Instruction:
Reproduce verbatim the passage of the text on testable code starting at "- They drive" and ending at "the same bug.".
--- START OF Reading text ---
Testable Code
Writing code that is easy to test, and tests that are easy to maintain
Testable Code
Testability is a design property. Code is not made testable by adding tests; tests are made possible by code that has been written with tests in mind.
The good news is that testable code and well-designed code overlap almost completely. The properties that make a function easy to test — clear inputs, clear outputs, no hidden dependencies — are the same properties that make it easy to read, easy to change, and safe to refactor.
Why Tests Matter for Code Craft
Tests serve more than verification:
- They define the contract. A reader who wants to know what a function does can read the tests.
- They are a safety net. Refactoring without tests is a guess; with them, it is a discipline.
- They drive design. Code that is hard to test is usually hard to use; the difficulty surfaces early.
- They catch regressions. A bug that escapes once is preventable; a bug that escapes twice is the same bug.
Code without tests is code whose behavior is whatever happens to run today.
--- END OF Reading text ---
--- START OF Information supplied ---
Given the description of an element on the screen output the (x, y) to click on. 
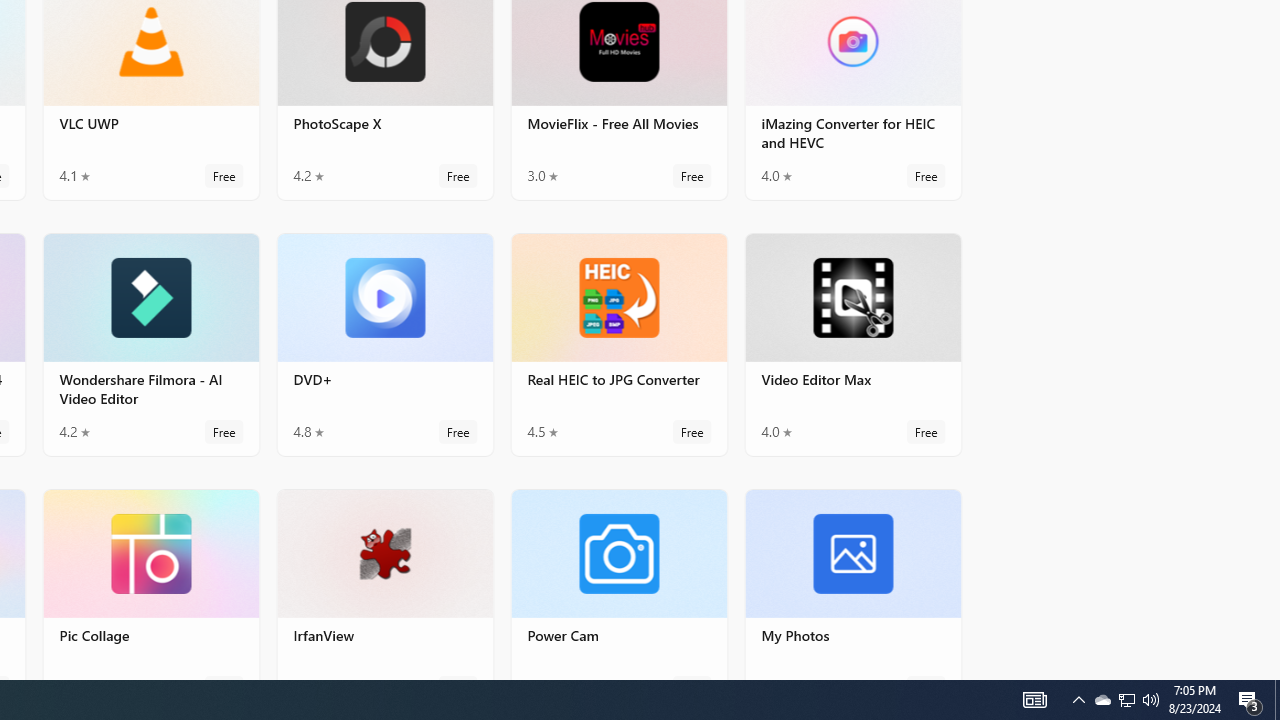
DVD+. Average rating of 4.8 out of five stars. Free   (385, 343)
Pic Collage. Average rating of 4.8 out of five stars. Free   (150, 583)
--- END OF Information supplied ---
Full response:
- They drive design. Code that is hard to test is usually hard to use; the difficulty surfaces early.
- They catch regressions. A bug that escapes once is preventable; a bug that escapes twice is the same bug.